> Dataset content
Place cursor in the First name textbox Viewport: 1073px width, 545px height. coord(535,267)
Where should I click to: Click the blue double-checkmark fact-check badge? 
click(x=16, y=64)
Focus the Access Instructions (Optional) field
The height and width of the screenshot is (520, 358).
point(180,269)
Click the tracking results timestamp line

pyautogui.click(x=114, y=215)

---

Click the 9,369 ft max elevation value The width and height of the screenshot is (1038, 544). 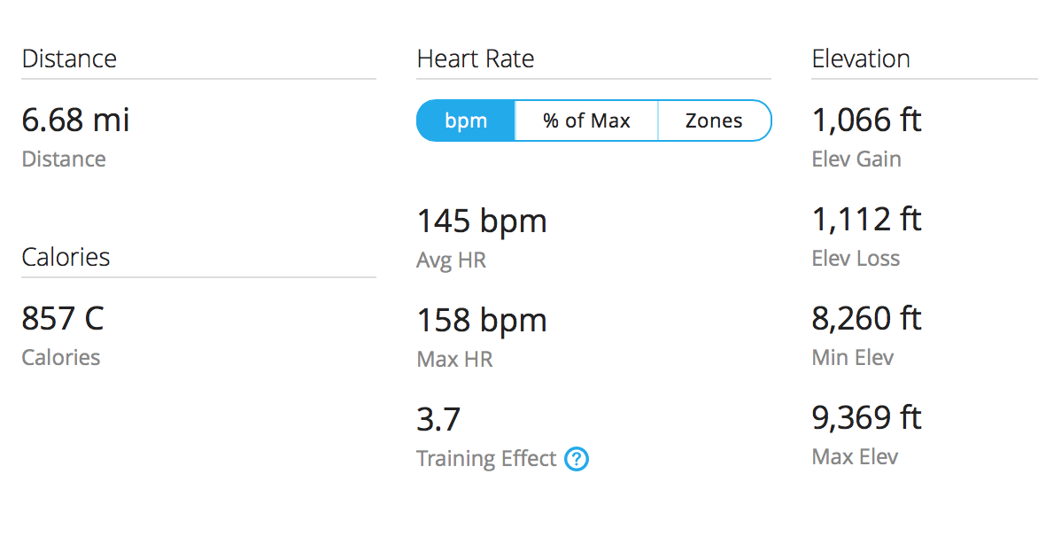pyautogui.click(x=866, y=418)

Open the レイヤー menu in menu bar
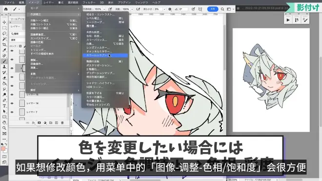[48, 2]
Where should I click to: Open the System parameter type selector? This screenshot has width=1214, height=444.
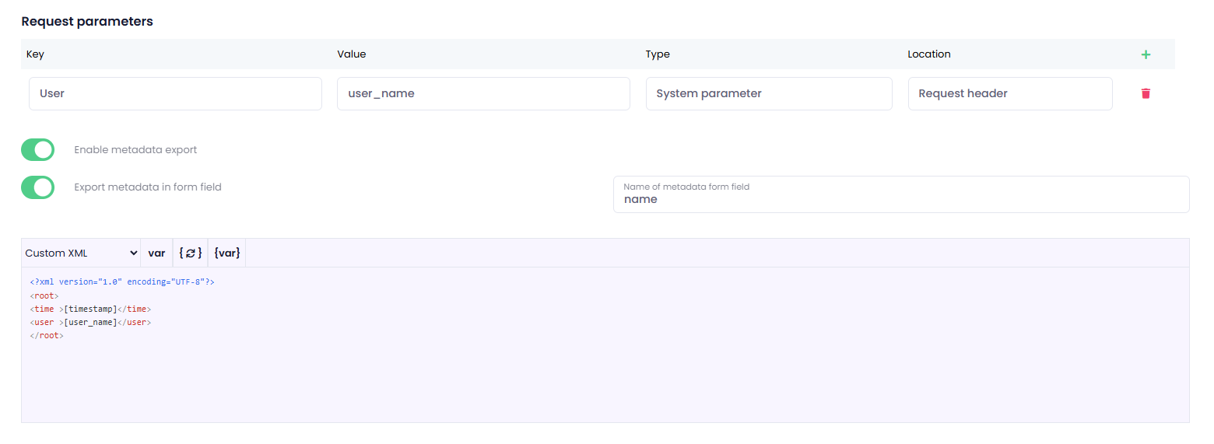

> Work to complete
From the records above, retype only the lines starting at the line that contains "Place cursor in" and ending at the line that contains "Focus the Access", both included.

> Expected output
Place cursor in the First name textbox Viewport: 1073px width, 545px height. coord(535,267)
Where should I click to: Click the blue double-checkmark fact-check badge? 
click(x=16, y=64)
Focus the Access Instructions (Optional) field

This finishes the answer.